From a single OOM page to root cause in 9 minutes. The exact prompts, tool calls, and decisions an agent made, with where it nearly went wrong.

Starting from the OOM page

The memory-pressure agent starts from a structured OOMKilled alert. The first two actions are mechanical and bound the search space before reasoning begins.

• Alert payload. Pod name, timestamp, memory limit. The agent receives the structured fields, not the raw alert text.
• Pull memory metrics. 30-minute window for the pod. The shape of the curve answers the first question: spike or growth.
• Pull recent log lines. OOM-causing operations sometimes log immediately before the kill; that line is high-leverage context.
• Bound the window. Cap initial gathers at 30 minutes; broaden only if the shape requires it. Wider windows multiply tokens with diminishing return.

The reasoning path

The memory shape selects the reasoning branch. Three shapes cover almost every OOM cause cleanly.

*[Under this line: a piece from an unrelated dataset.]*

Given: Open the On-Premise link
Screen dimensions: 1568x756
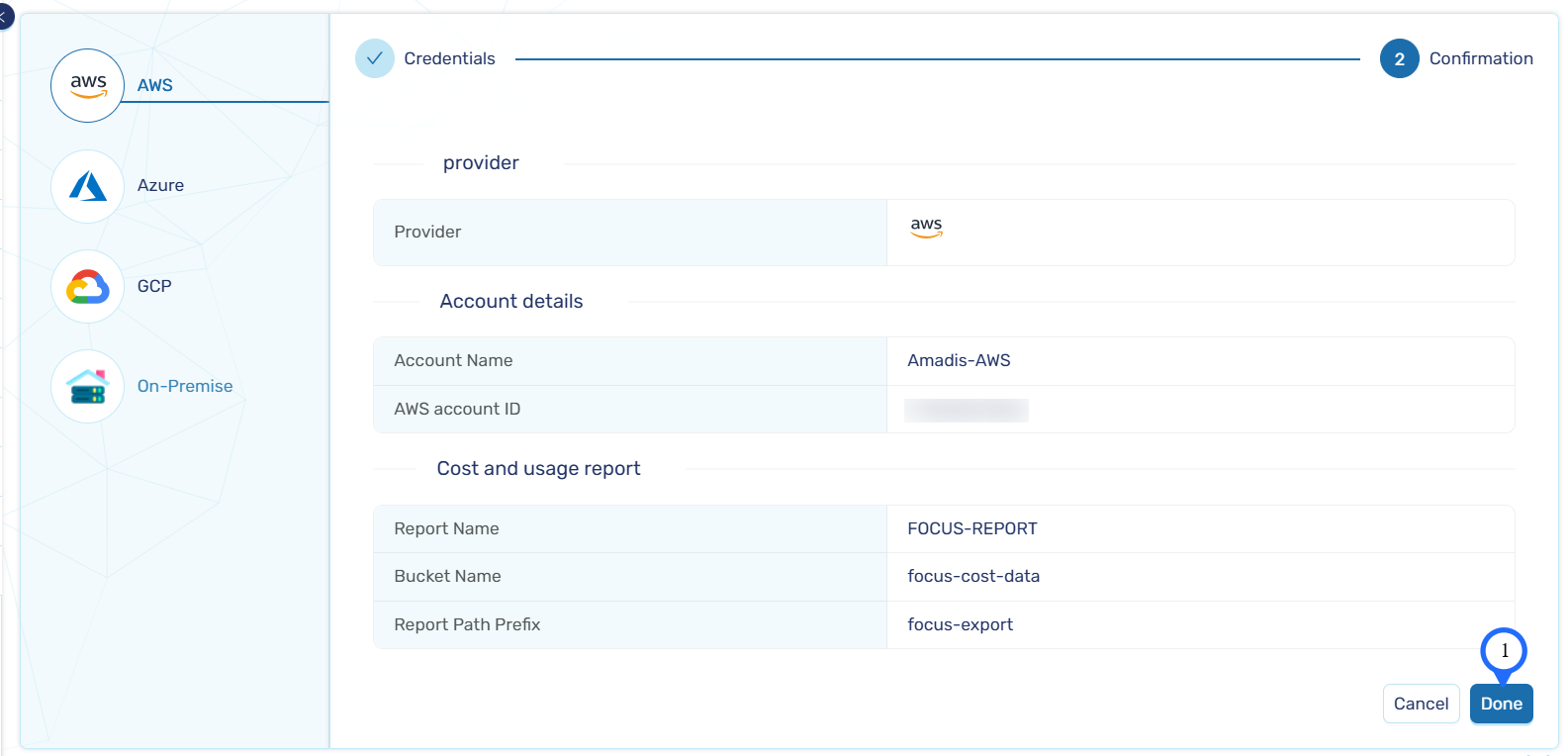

• Sudden spike. Usually a single operation that allocated a large object. Look for log lines mentioning large data sets, batch jobs, or large API responses.
• Gradual growth. Usually a memory leak. Look at heap dumps if available; deploy timing and feature flag flips often correlate.
• Periodic spikes. Usually a scheduled job. Cron entries, scheduled API calls, or background tasks.
• Mixed shape. Sudden spike on top of gradual growth. The agent reports both and treats them as independent causes rather than collapsing them.

9-minute resolution

The agent budgets nine minutes end to end. The pacing below keeps the run within the on-call’s patience window while leaving time for human approval.

• Minutes 1-2: gather. Metrics and logs. Do not branch on partial data.
• Minutes 3-4: classify. Sudden, gradual, or periodic. Mixed-shape detection happens here.
• Minutes 5-6: identify the trigger. Deploy, batch, or leak. Cite the supporting evidence inline.
• Minutes 7-9: propose and surface. Recommend raise limit, restart, or rollback; surface for human approval if the action is risky.

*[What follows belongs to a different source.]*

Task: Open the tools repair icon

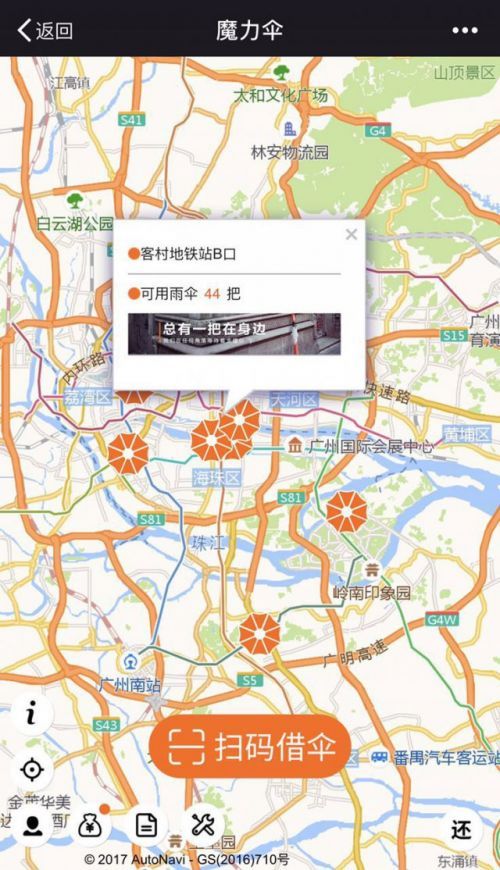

Where the agent nearly went wrong

Three near-misses shaped the prompt. Each surfaced a real failure mode the eval set now covers.

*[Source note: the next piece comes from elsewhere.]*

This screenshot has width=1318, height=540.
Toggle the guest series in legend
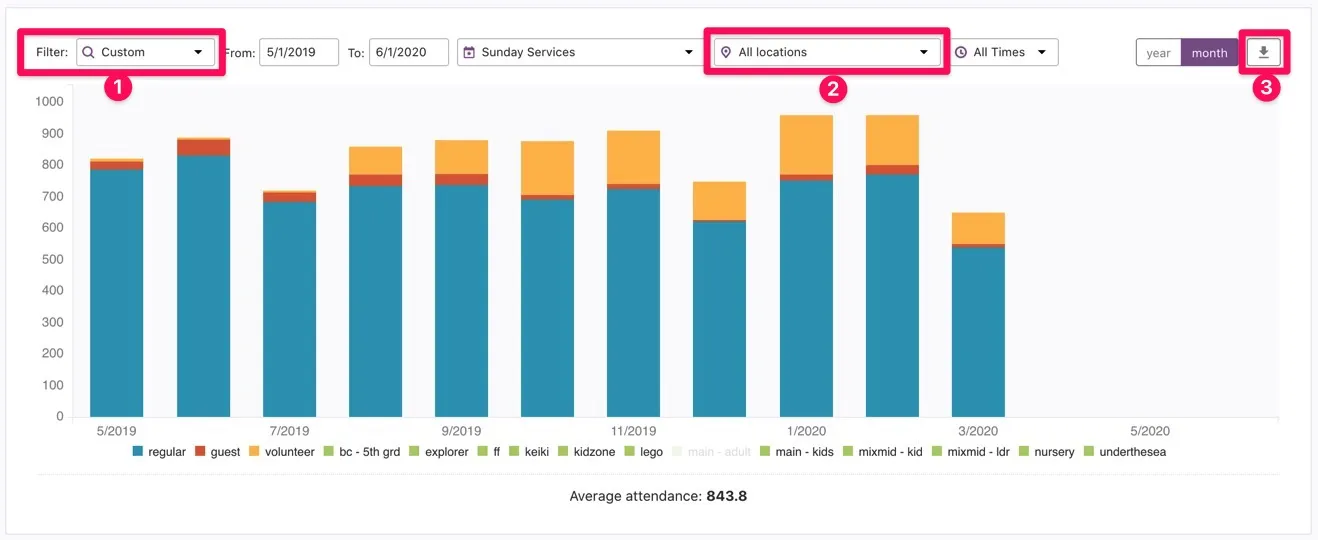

• Stale-deploy attribution. Misattributed a spike to a deploy that was 6 hours old. The prompt was tightened to require time correlation between trigger and spike.
• Limit-raise on leak. Recommended raising the memory limit when the underlying problem was a leak. The prompt now distinguishes the two cases explicitly.
• Bare restart. Suggested a restart that would have masked the issue. The agent now recommends “restart and watch for recurrence within N minutes,” not just “restart.”
• Each fix shipped with an eval case. The near-miss is a regression guard; future prompt changes have to keep passing it.

Trust earned

Trust is the long-tail value of an operating agent. The first 90 days build it; the next 180 days harvest it.

• 0-90 days: read-only. Hypotheses surface for human review; the agent never acts. The team builds confidence in the reasoning before granting capability.
• 90-180 days: bounded action. Granted capability to raise memory limits within bounds. Bounds matter more than the grant itself.
• 180+ days: paired restart. Trusted to restart pods. Restart-without-fix patterns dropped because the agent pairs restarts with leak-detection follow-up.
• Trust is reversible. A single bad action drops the agent back a tier. The ratchet is one-way only when the trust history stays clean.